A peça irá ser exibida pela primeira vez em Outubro no Museu Nacional de Arte Antiga (MNAA), no âmbito de uma exposição dupla - também no Mosteiro da Batalha - resultante de uma investigação desenvolvida por Simão Palmeirim Costa e Pedro J. Freitas. Leia aqui a notícia sobre essas duas mostras.
Rodrigo Antunes/Agência LUSA
"Esta peça esteve desde os anos 1950 no mesmo sítio, pousada onde Almada a deixou, e foi-se degradando, sofrendo com o passar do tempo, o envelhecimento dos materiais, num atelier prefabricado em madeira, em Bicesse, que ainda existe, e, onde havia oscilações de temperatura, e de humidade". Espera-se que a obra possa ficar em depósito no MNAA.
Rita Almada Negreiros mostrou uma grande satisfação pela concretização do restauro, uma oportunidade conseguida, “graças ao Laboratório José de Figueiredo, à equipa multidisciplinar, e à exposição que se vai realizar no Museu Nacional de Arte Antiga”. A neta também sublinhou a importância da realização de exaustivos estudos prévios por Palmeirim Costa e Freitas, especialistas em pintura, geometria e matemática: “Há vários anos trabalham sobre o espólio [de Almada] e já conseguiram deslindar estes traçados geométricos, para fazer o restauro ponto a ponto".
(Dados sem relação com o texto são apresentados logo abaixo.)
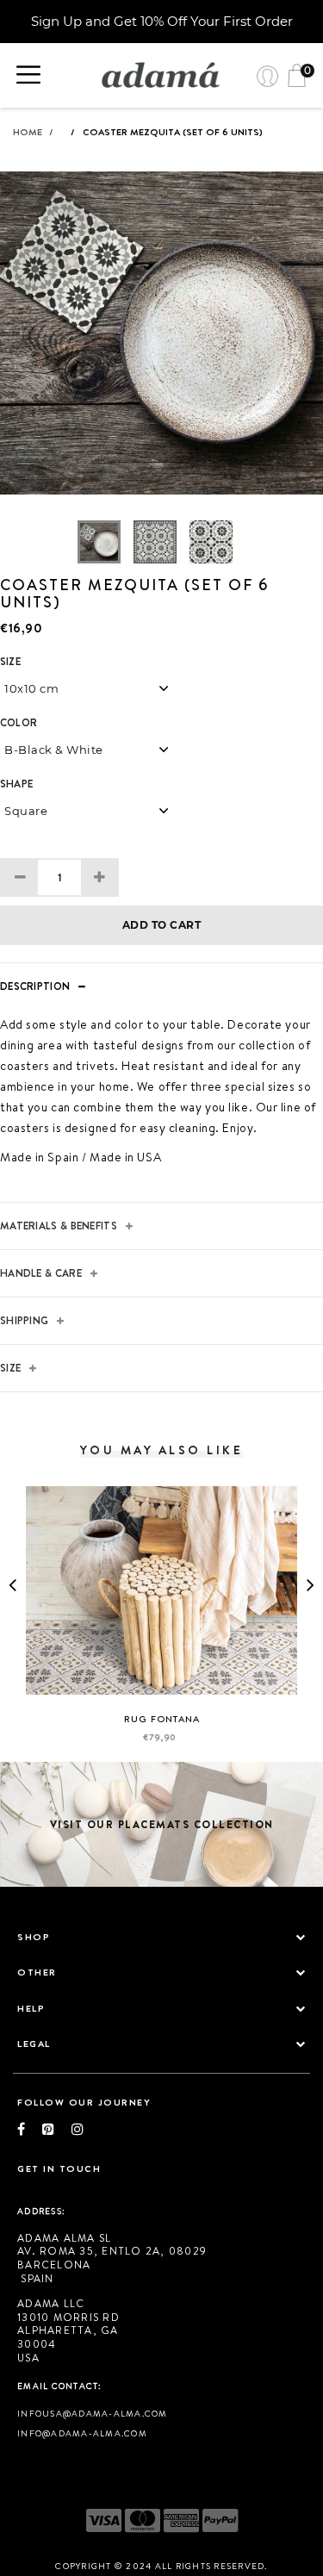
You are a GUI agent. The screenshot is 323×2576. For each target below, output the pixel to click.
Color (18, 723)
"Pela primeira vez vai ser exibida ao público uma peça complexíssima, finalmente datada, e praticamente sem comparação no trabalho do Almada Negreiros”, explica Palmeirim Costa. A obra vai "revelar novidades muito importantes", nomeadamente, "uma espécie de primeira linguagem geométrica do artista" sobre o políptico.
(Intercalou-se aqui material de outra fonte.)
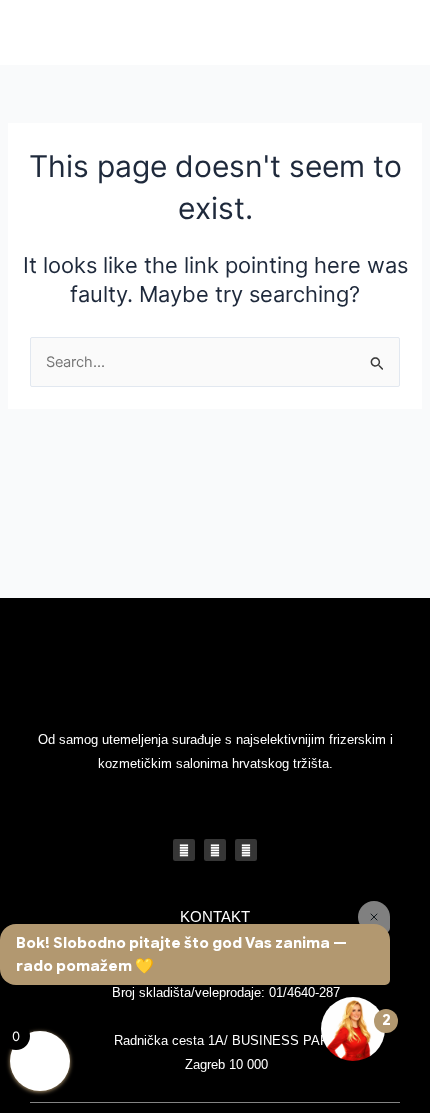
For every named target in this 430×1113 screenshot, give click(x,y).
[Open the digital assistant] (353, 1029)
Devido ao estado de degradação progressiva, chegou às mãos dos especialistas em restauro num emaranhado de fios caídos, que foi preciso analisar atentamente e perceber como tinham sido traçados e unidos. Os fios em 11 cores diferentes foram colocados cuidadosamente por Almada Negreiros numa constelação de quadrados, pentágonos, polígonos, hexágonos e retas.
No centro da peça, onde colocou as fotografias dos painéis, sobressai aquilo a que os especialistas chamam "o diamante", devido às múltiplas facetas geométricas que apresenta. "Temos muitos pentágonos, hexágonos, figuras regulares trabalhadas em fio de algodão, num caso único que não se voltou a verificar no trabalho do Almada. Estamos perante um estudo que já tem características de uma obra de arte por direito próprio, pela sua complexidade, pelo trabalho laborioso que terá dado."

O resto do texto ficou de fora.